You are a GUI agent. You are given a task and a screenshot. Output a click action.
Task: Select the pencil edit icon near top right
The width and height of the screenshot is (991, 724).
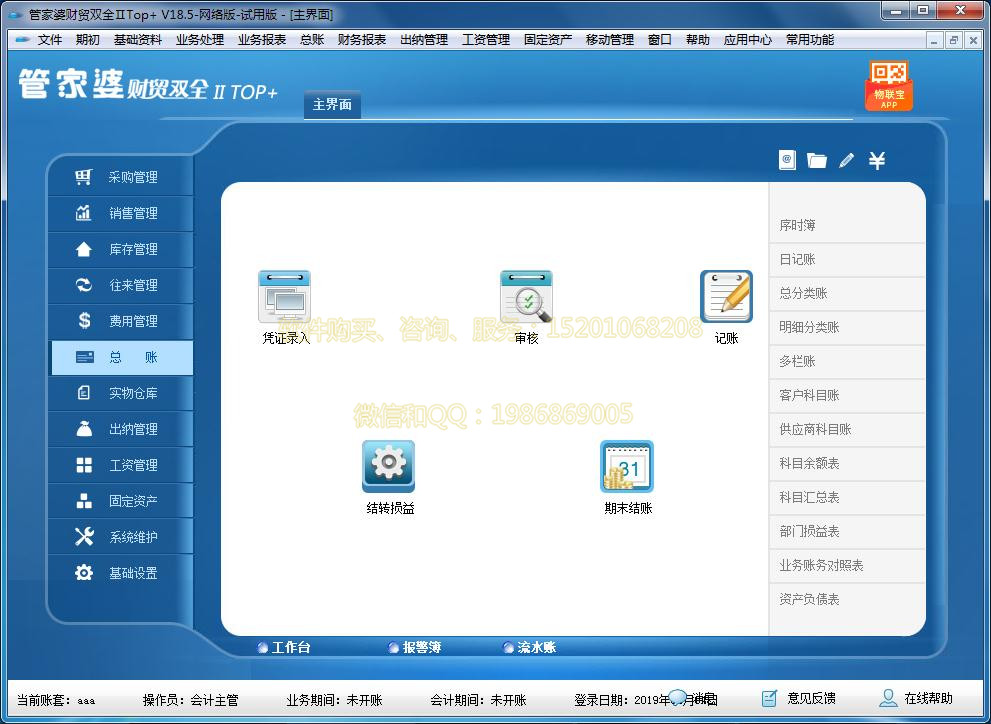(846, 159)
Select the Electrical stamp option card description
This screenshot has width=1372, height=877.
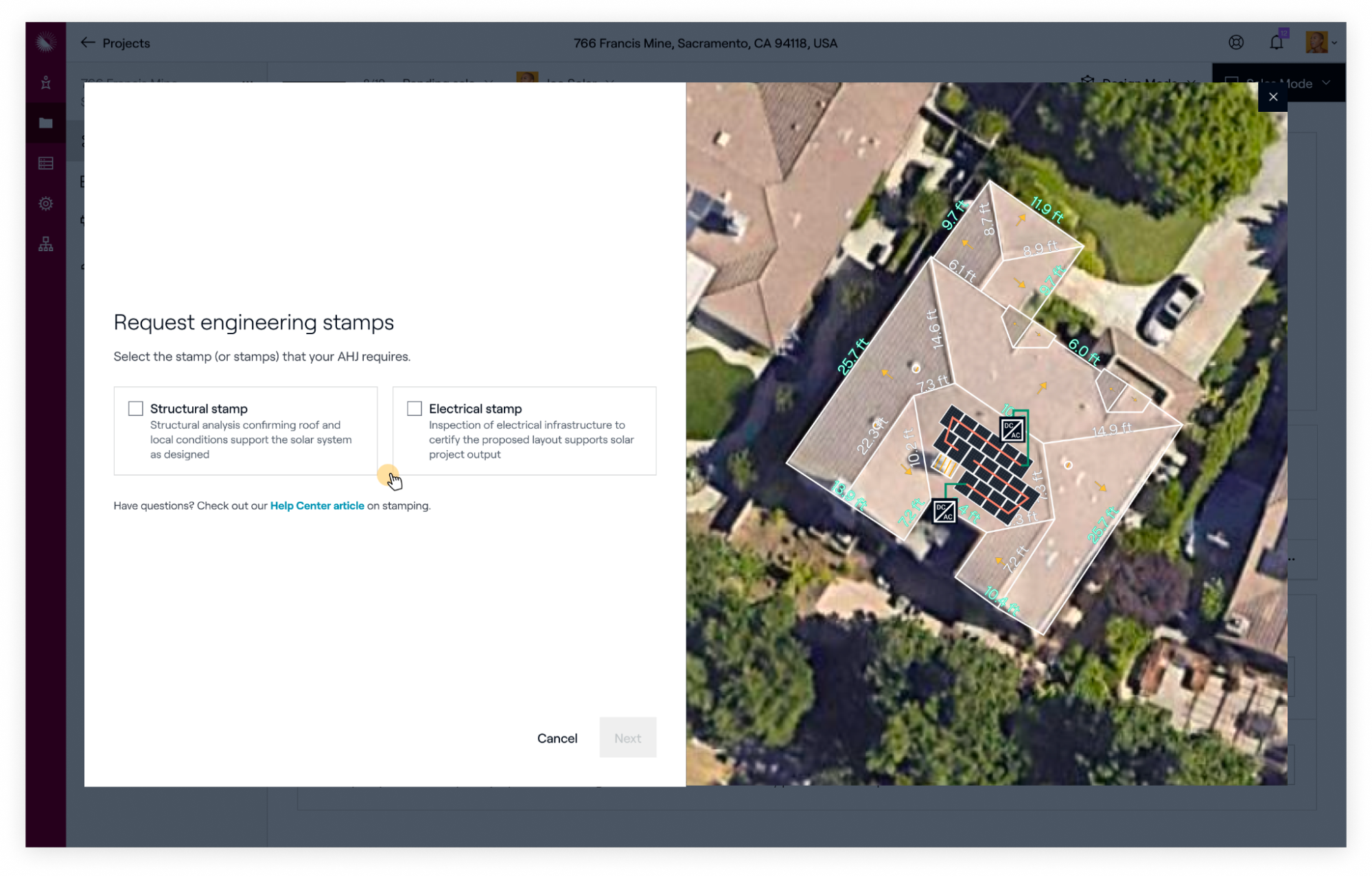(x=531, y=440)
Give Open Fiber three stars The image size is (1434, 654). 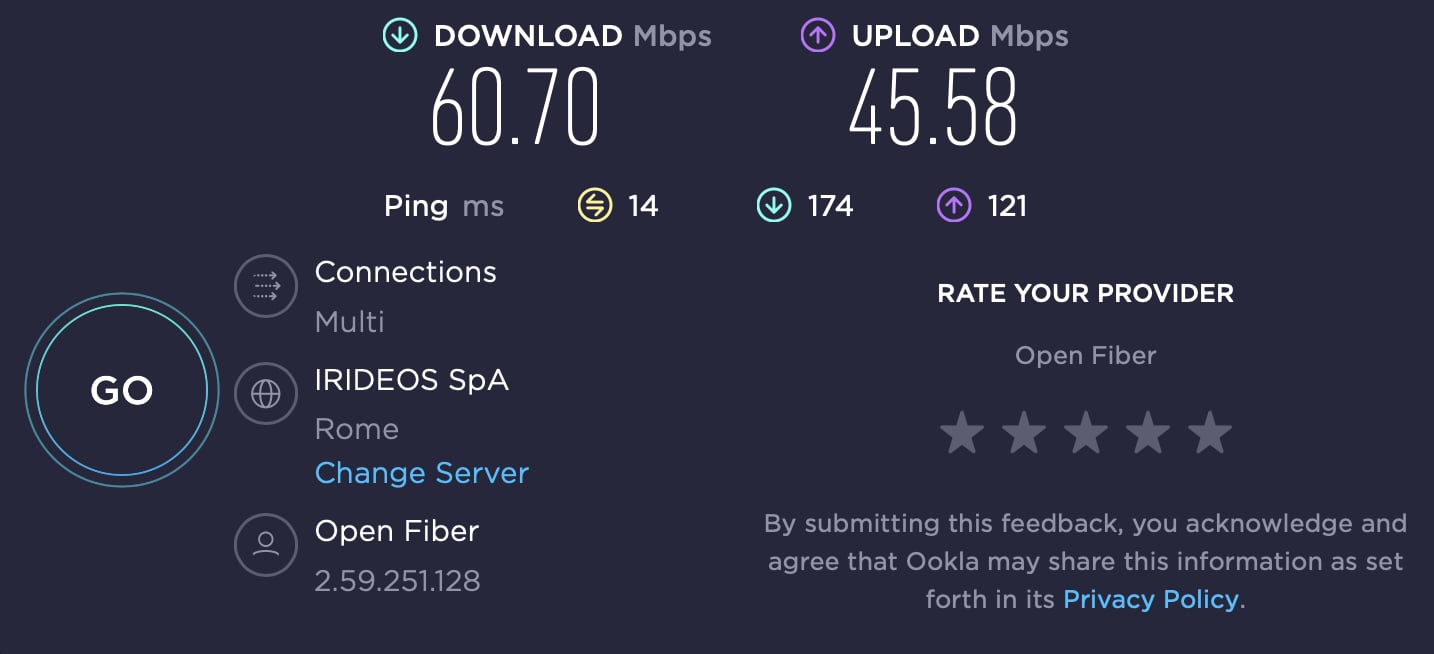[1086, 433]
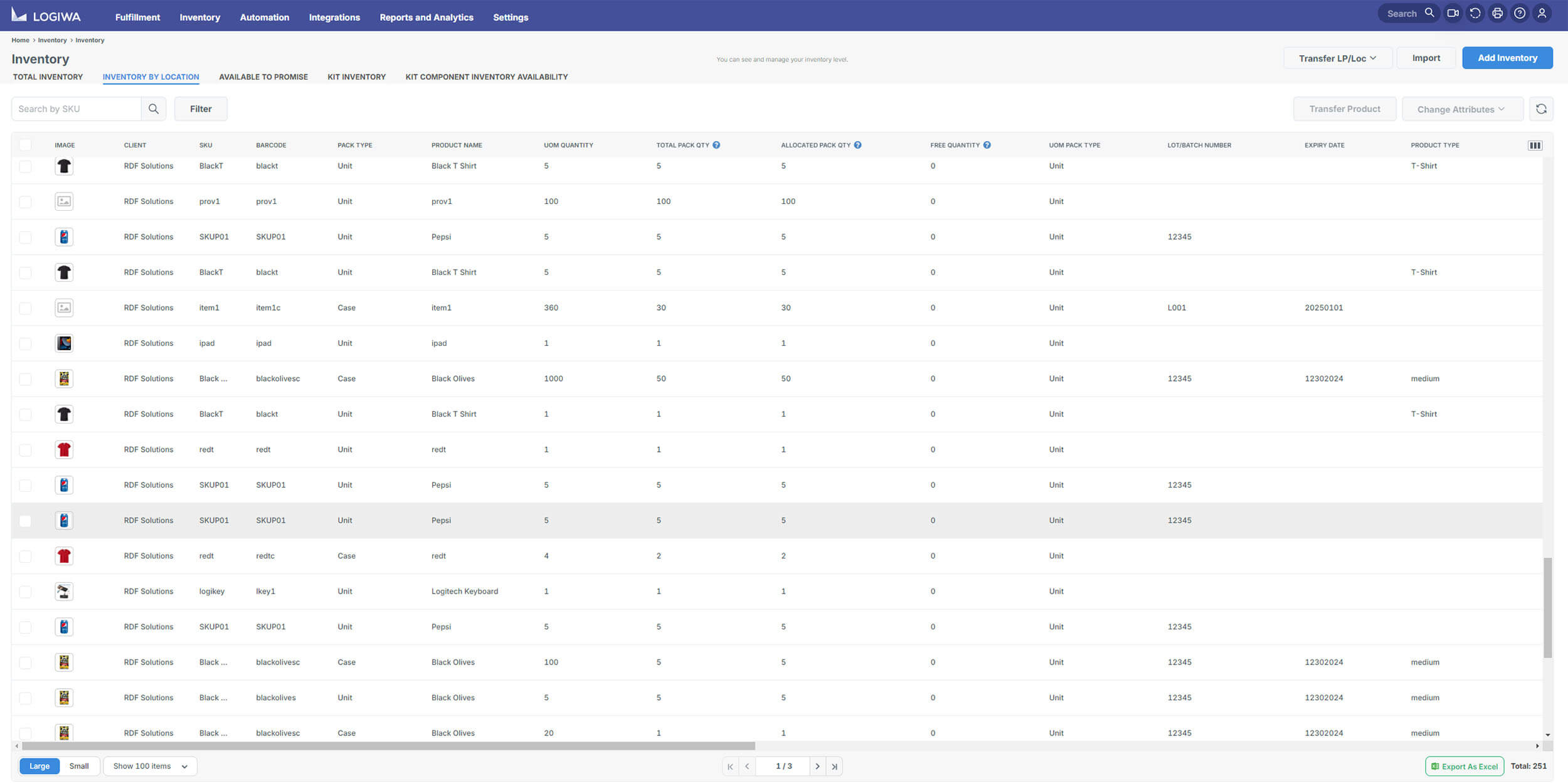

(Exercise brief): Identify every line above that contains the string "width", treating uppercase and lowercase as different, and copy each of those lines in full.

(Answer in full):
The width and height of the screenshot is (991, 724).
This screenshot has width=1372, height=877.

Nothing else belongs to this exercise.